From Ireland she moved to Trinidad, when she was six weeks old, where she grew up and subsequently moved to Canada. She concludes the shifting scenes did not present her any challenges in terms of writing. “I think the distance from Trinidad has served me well in the sense that it is a place and a time I would have to say Trinidad is not the same now as when I left it. It was a place that I longed for and when I go home to Trinidad I go looking for and the funny thing is that I can’t find it anymore but I can in a place like Tucker Valley that hasn’t changed too much and I try to hold on to it by writing about it. So in that sense it suits me well to be away from it, to try to write the Canadian landscape. I did a little bit in “He Drown She” but I didn’t really pay it any attention.
Shani Mootoo, author
In “Moving Forward Sideways Like A Crab”, Mootoo a
writer who does not have an ancestry of snow, made a conscious effort to write
about snow. Longing for home, longing for the sound of a monkey as she is
walking through the snow, longing for the sound of people with transistor
radios and cricket commentaries are some of the developments that engineer her
creativity. “So being here in Canada I have consciously decided to do that, to
capture this landscape, the Canadian, the Toronto landscape in my style, my
kind of English which remains very Trinidadianized. Some people say I don’t
have a real Trinidadian accent. I have been here forever but I know that my
desire for rhythm, my pacing and so on comes from home,” the San Fernando
writer reflected during our conversation. One of the people she admires
tremendously and loves his writing, is Earl Lovelace. If she could achieve Lovelace’s
Trinidadian poetic sense, Shani would be in seventh heaven.

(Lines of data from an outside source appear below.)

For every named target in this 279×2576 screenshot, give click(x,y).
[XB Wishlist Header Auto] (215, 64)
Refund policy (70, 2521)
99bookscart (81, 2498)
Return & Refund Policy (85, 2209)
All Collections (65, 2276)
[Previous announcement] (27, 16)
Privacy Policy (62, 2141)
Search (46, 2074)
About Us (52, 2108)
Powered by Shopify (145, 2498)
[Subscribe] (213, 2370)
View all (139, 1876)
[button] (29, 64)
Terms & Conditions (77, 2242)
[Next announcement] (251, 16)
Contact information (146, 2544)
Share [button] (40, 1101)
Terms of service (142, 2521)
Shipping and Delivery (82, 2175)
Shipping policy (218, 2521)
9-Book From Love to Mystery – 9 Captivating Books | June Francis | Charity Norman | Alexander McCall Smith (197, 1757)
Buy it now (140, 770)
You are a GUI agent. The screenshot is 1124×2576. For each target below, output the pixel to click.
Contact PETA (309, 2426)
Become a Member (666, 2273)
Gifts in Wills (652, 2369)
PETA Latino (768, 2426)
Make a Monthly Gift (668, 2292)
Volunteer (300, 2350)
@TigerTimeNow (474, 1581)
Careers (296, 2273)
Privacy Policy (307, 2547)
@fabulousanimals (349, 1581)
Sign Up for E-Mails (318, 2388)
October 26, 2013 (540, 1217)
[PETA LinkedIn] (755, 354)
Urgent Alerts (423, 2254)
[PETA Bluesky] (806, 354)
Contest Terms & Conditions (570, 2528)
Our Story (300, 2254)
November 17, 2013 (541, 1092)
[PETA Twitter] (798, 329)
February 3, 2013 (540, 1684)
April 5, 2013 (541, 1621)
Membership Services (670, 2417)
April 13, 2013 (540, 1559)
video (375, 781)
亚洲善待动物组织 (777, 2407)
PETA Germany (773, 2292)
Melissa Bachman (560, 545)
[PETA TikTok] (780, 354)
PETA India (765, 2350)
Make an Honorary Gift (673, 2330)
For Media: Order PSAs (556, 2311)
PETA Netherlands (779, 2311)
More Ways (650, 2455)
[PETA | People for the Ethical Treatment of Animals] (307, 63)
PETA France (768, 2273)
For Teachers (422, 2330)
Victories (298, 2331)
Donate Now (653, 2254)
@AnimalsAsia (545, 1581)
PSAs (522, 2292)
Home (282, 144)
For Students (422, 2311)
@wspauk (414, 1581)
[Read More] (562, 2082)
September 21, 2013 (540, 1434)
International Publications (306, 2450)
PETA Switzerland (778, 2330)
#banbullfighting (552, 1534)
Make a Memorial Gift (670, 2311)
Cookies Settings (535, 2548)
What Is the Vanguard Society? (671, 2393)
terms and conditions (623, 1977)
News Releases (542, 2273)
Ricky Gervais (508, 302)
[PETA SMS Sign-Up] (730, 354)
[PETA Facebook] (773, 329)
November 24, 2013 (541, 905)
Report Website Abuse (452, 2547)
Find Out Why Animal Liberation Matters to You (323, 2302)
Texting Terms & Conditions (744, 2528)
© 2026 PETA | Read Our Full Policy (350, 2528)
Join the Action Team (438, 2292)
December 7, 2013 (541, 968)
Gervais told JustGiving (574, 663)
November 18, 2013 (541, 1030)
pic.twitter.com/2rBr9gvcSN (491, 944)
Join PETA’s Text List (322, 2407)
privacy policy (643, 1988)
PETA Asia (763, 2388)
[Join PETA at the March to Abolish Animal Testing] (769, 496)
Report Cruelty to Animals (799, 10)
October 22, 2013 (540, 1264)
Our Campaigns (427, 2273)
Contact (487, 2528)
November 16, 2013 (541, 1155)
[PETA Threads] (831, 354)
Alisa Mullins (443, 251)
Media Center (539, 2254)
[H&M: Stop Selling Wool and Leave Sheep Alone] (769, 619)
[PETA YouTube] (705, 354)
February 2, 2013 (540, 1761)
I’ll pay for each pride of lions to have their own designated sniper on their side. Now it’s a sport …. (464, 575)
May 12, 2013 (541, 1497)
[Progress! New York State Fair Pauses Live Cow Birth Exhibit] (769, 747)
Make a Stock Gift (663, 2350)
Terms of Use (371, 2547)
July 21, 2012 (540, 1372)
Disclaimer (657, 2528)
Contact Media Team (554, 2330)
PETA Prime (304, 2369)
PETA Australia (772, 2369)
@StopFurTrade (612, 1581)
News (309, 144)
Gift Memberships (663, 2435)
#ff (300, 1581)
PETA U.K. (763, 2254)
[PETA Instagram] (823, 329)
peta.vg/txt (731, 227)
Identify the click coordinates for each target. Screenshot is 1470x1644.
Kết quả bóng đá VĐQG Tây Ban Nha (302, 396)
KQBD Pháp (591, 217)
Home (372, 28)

When Ms. Mootoo took out Canadian citizenship she
completely forgot that she was born in Ireland and was therefore an Irish.
However upon returning back home to Trinidad she went into the residents line.
That experience is still fresh in her memory to this day. It is a painful
development that she cannot forget. “I got to the officer and he said ‘but you
are a Canadian”. I said ‘yes, but I am a Trinidadian’. He said ‘you are not Trinidadian. I kinda start
laughing and he says ‘no’. I said ‘of course I have dual citizenship’. He said
‘what two countries are you a citizen of? And I said ‘Trinidad and Canada’. He
said ‘no. you have no Trinidadian citizenship. You were born in Ireland. You
are Irish and Canadian’.”At her publisher’s Toronto office she recalled getting into an argument with the man and telling him ‘well my parents still live in the house. I have my bedroom still there, all my belongings are still there, all my parents are still here’. He said ‘next time, go in the visitors’ line.’ Shani says she has no ancestry in Ireland. But she considers the situation pretty funny as she notes that the place where you were born can mark you or it has such an impact on you. “To be told by a Trinidadian that I am not a Trinidadian. But to hear the immigration officer say I am not a Trinidadian is quite shocking,” she concluded.
Shani’s works have been receiving serious and respected acclaim from critics and the Canadian literary fraternity as a while. Starting with “Cereus Blooms in the Night” and continuing with other very succinct works like “Valmiki’s Daughter and “He Drown She in the Sea” her works have been long and short listed for numerous prizes in the Scotiabank Giller Prize, the Ethel Wilson Fiction Prize, the Chapters/Books in Canada First Novel Award, the Man Booker Prize and the prestigious International IMPAC Dublin Literary Award.